Nowe badania sugerują, że wczesne zniekształcenie orbit planet w naszym Układzie Słonecznym mogło być wynikiem przejścia ogromnego obiektu. Teoria, choć mało prawdopodobna, dostarcza intrygującego wyjaśnienia, dlaczego orbity planet są lekko nachylone i bardziej eliptyczne niż idealnie kołowe.
Według fizyków z Uniwersytetu w Toronto oraz naukowców z Uniwersytetu Arizony, gigantyczny obiekt o masie od 2 do 50 razy większej od Jowisza mógł wejść w obszar Układu Słonecznego, zaburzając jego początkową harmonię. Obiekt ten, poruszając się z prędkością około 2,69 km/s, mógł zbliżyć się do orbity Marsa, zanim opuścił Układ Słoneczny.

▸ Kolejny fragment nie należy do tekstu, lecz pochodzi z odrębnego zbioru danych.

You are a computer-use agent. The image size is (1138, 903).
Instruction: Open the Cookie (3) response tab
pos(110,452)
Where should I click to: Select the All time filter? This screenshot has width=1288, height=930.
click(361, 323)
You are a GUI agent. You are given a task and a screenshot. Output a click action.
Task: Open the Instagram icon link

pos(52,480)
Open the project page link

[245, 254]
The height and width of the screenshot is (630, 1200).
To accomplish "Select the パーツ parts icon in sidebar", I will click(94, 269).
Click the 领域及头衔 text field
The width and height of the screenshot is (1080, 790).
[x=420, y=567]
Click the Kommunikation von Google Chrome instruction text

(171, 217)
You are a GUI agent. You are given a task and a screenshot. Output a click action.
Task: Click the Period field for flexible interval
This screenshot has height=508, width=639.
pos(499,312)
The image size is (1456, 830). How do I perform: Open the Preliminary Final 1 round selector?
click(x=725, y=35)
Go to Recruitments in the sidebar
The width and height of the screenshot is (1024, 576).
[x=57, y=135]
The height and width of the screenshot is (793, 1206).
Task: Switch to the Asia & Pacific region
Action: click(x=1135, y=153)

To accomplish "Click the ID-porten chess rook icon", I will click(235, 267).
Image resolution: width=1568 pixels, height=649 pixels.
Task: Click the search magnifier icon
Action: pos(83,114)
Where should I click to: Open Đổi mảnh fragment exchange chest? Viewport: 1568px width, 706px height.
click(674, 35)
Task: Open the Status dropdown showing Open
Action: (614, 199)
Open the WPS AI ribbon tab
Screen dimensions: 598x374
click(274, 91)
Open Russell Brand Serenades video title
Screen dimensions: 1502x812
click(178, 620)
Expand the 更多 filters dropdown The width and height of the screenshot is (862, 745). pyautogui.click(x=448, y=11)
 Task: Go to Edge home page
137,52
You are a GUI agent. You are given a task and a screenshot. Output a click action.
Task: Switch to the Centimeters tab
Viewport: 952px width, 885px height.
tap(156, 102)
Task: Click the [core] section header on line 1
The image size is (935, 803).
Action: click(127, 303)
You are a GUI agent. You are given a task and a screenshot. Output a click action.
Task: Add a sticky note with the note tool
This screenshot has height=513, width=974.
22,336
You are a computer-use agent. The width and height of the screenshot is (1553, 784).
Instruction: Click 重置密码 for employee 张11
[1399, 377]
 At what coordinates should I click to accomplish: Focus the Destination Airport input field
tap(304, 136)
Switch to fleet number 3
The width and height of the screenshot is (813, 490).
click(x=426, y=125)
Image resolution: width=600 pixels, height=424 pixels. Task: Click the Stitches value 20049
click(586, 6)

Symulacje przeprowadzone przez naukowców pokazały, że taki przelot mógł wpłynąć na orbity planet, nie powodując jednak ich kolizji ani wyrzucenia z układu w większości przypadków. W zaledwie 2% scenariuszy jedno z wewnętrznych ciał niebieskich mogło zostać „wyrzucone” z Układu Słonecznego w ciągu 20 milionów lat.
Szanse na wystąpienie takiego zdarzenia są niewielkie, wynoszą od 1 na 1 000 do 1 na 10 000. Jednak w naszej galaktyce, pełnej gwiazd i samotnych planet, takie sytuacje mogły zdarzać się częściej, szczególnie w gęstych klastrach gwiazd, przez które mogło podróżować nasze Słońce.
Chociaż ta teoria nie została jeszcze w pełni potwierdzona, otwiera nowe perspektywy badawcze dotyczące przeszłości i przyszłości Układu Słonecznego. W przyszłości nasz Układ może ponownie spotkać się z podobnym interlopem, co mogłoby jeszcze bardziej zaburzyć obecny układ orbit.
Ta hipoteza przypomina, że Układ Słoneczny nie jest odizolowany – w galaktyce pełnej gwiazd, planet i niewidzialnych obiektów kosmicznych nasze miejsce w kosmosie jest bardziej dynamiczne, niż mogłoby się wydawać.